# New from Tony Jaa - Tom yum goong



## FearlessFreep (Jan 16, 2006)

*Tom yum goong**

* A young fighter named Kham must go to Australia to retrieve his stolen elephant. With the help of a Thai-born Australian detective, Kham must take on all comers, including a gang led by an evil woman and her two deadly bodyguards.


----------



## Cyber Ninja (Jan 22, 2006)

Tony Jaa is an amazing athlete. Hopefully he won't be after another stolen possession in his next movie.


----------



## hong kong fooey (May 1, 2006)

TONY JAA is amazing! I love his movies I can't wait until his next movie comes out Im sure it will be great


----------



## phlaw (May 2, 2006)

This is a great movie, just don't be fooled into the movie "The Bodyguard" I was told it was a Tony Jaa movie and he is only in it for about 4 minutes.


----------



## wee_blondie (May 9, 2006)

Saw a clip from Tom yum goong last night - it looks awesome!  Anyone know where I can get a copy in the UK??  Not too worrried about subtitles (I don't watch these movies for the storylines!)

PS D'ya reckon we could petition him to cast us as extras in his next pic?? 

:jedi1:


----------

__Set problem__.
Answer these questions from the Tom yum goong thread:
1. To which country must Kham go to retrieve his stolen elephant?
2. In the post dated May 2, 2006, about how long is Tony Jaa said to appear in "The Bodyguard"?
3. In which country does wee_blondie want to get a copy of the film?

__Given data__.

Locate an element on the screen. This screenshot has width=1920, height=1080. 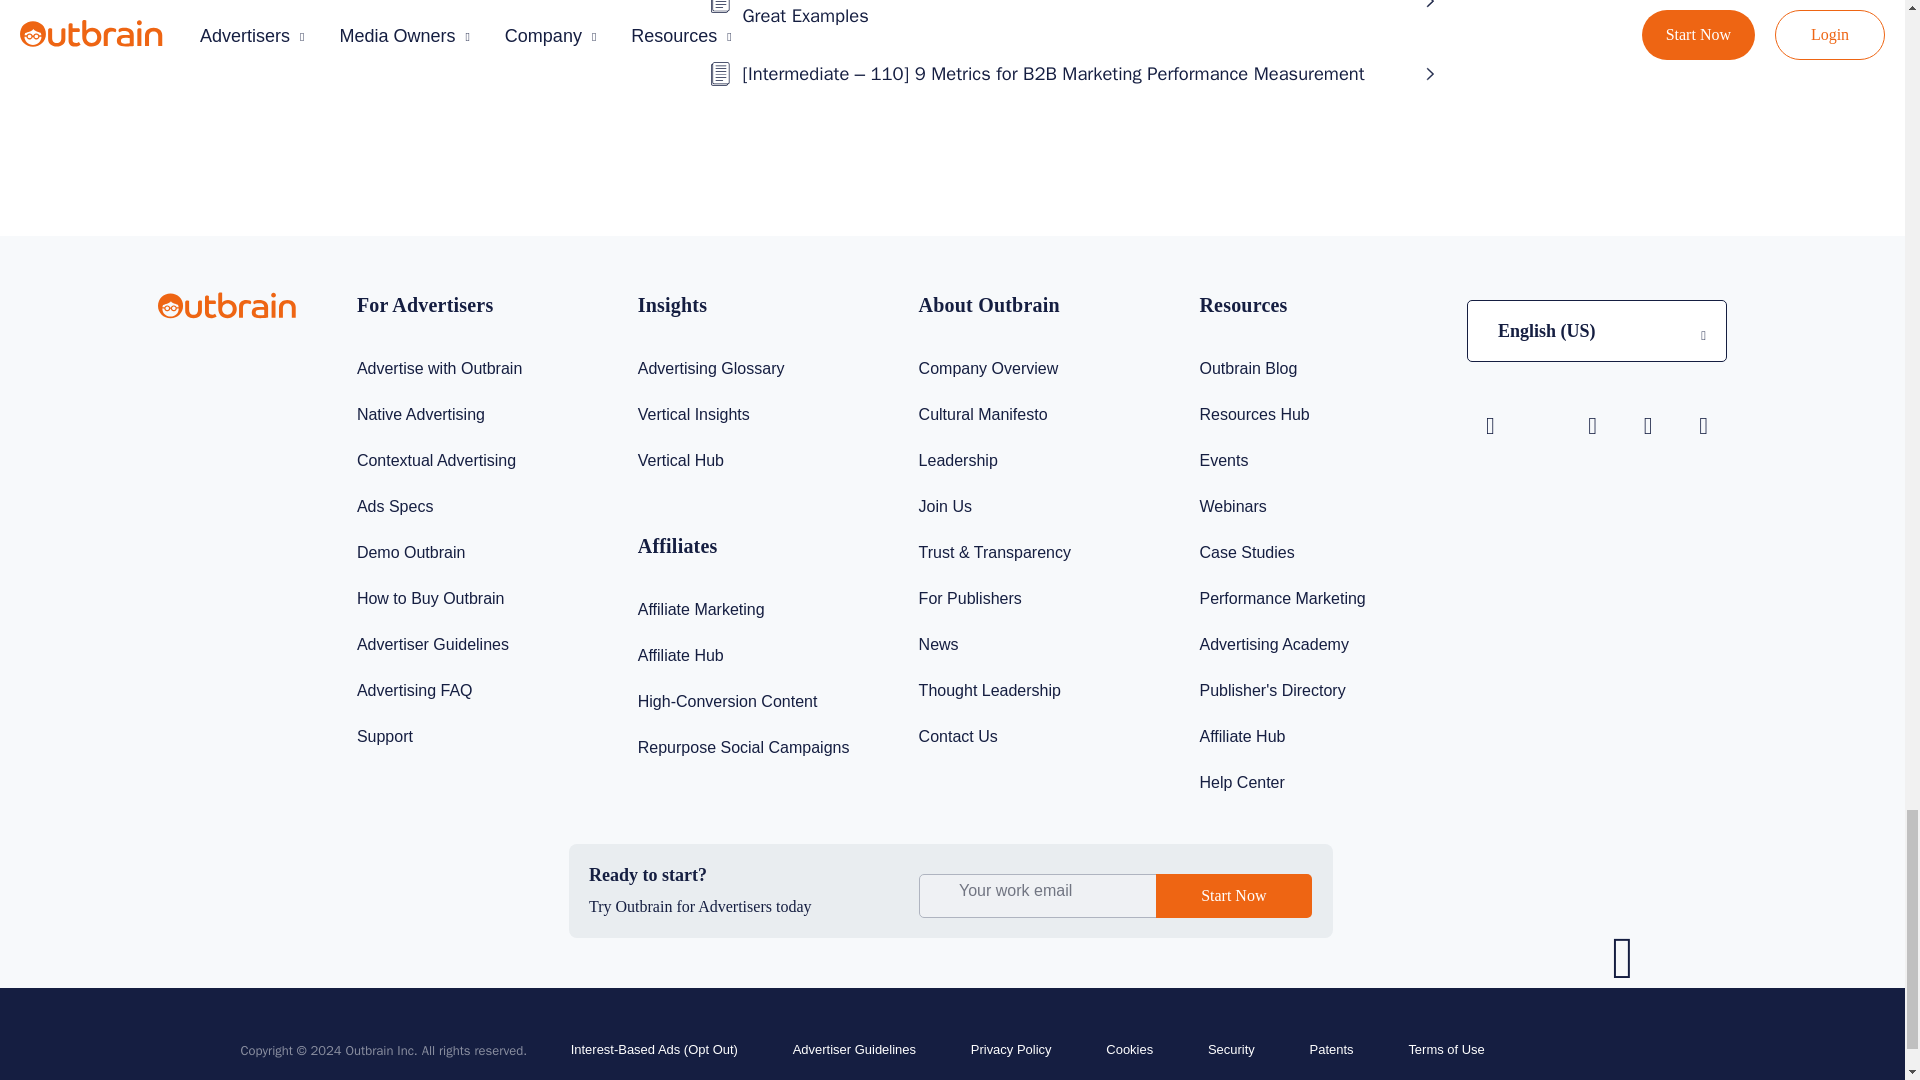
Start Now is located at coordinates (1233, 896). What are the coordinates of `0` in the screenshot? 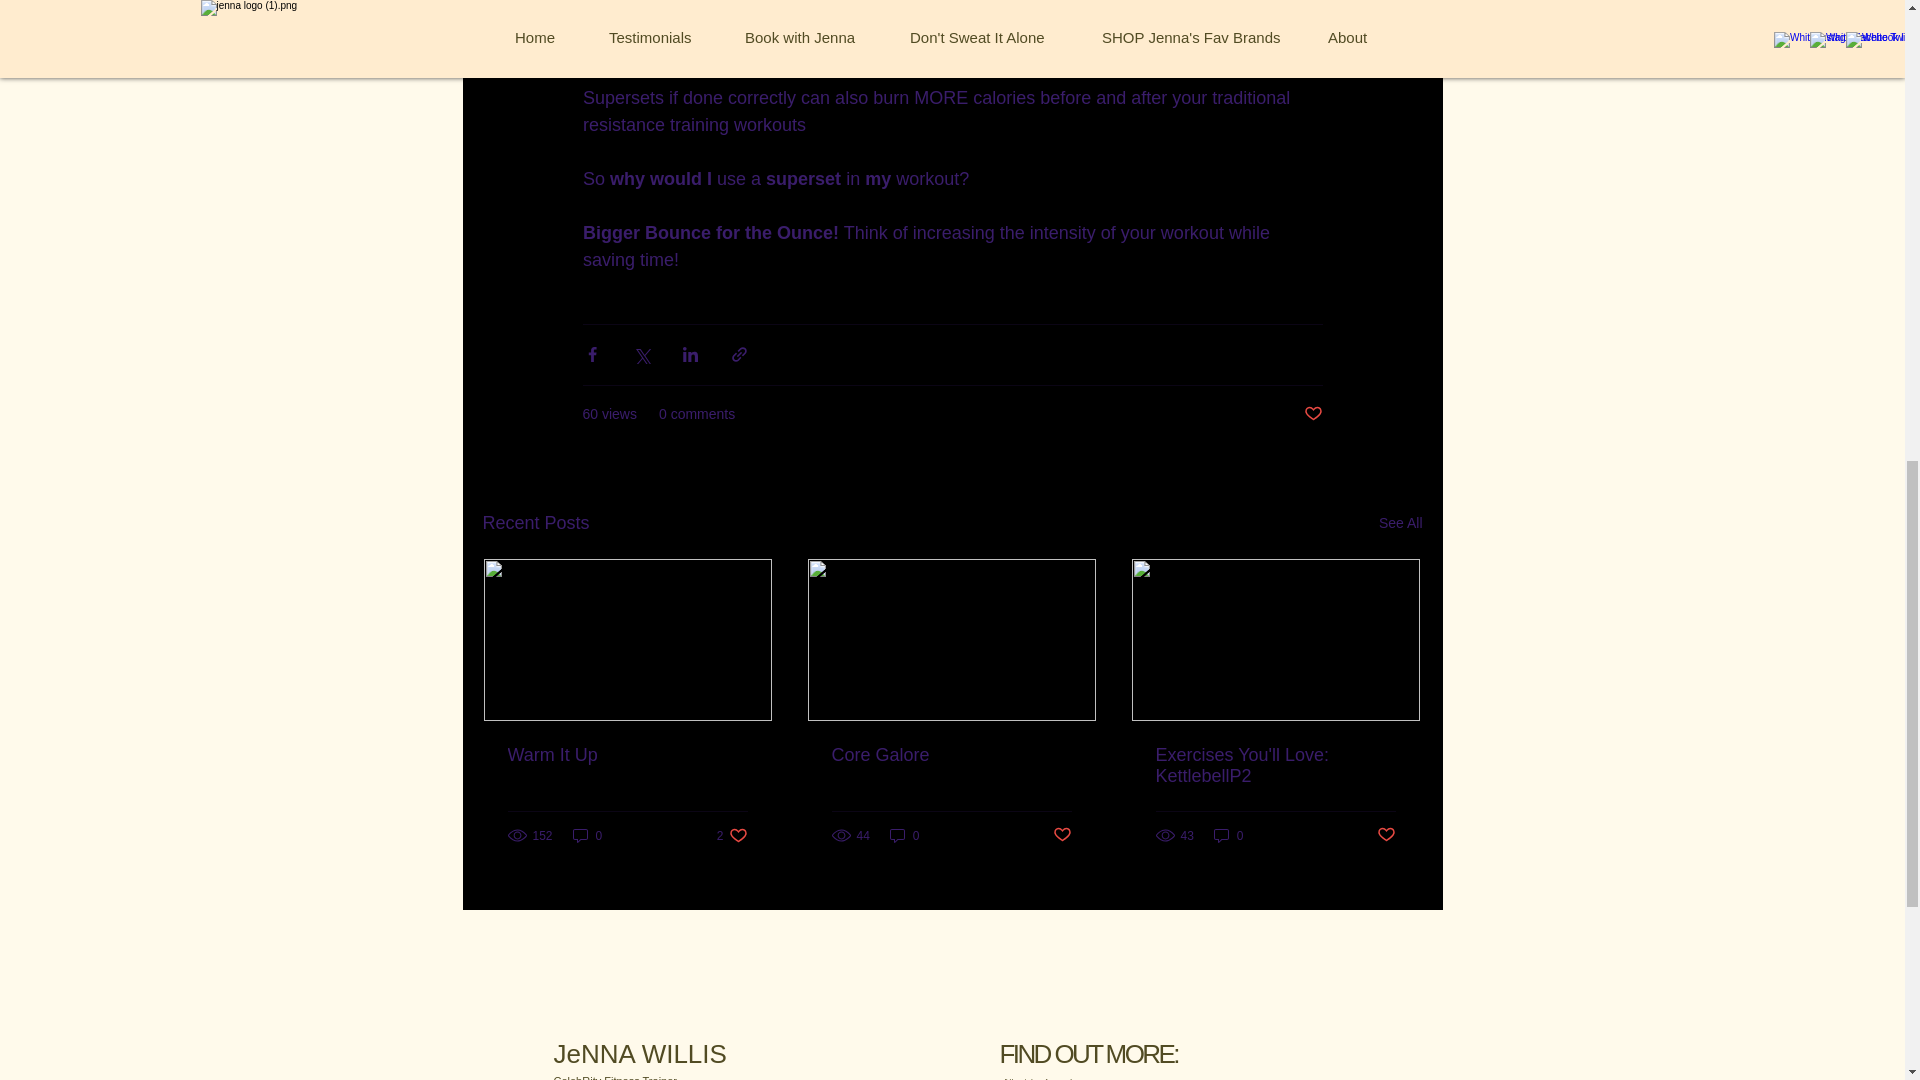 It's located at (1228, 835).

__Task result__.
1. Australia
2. About 4 minutes
3. The UK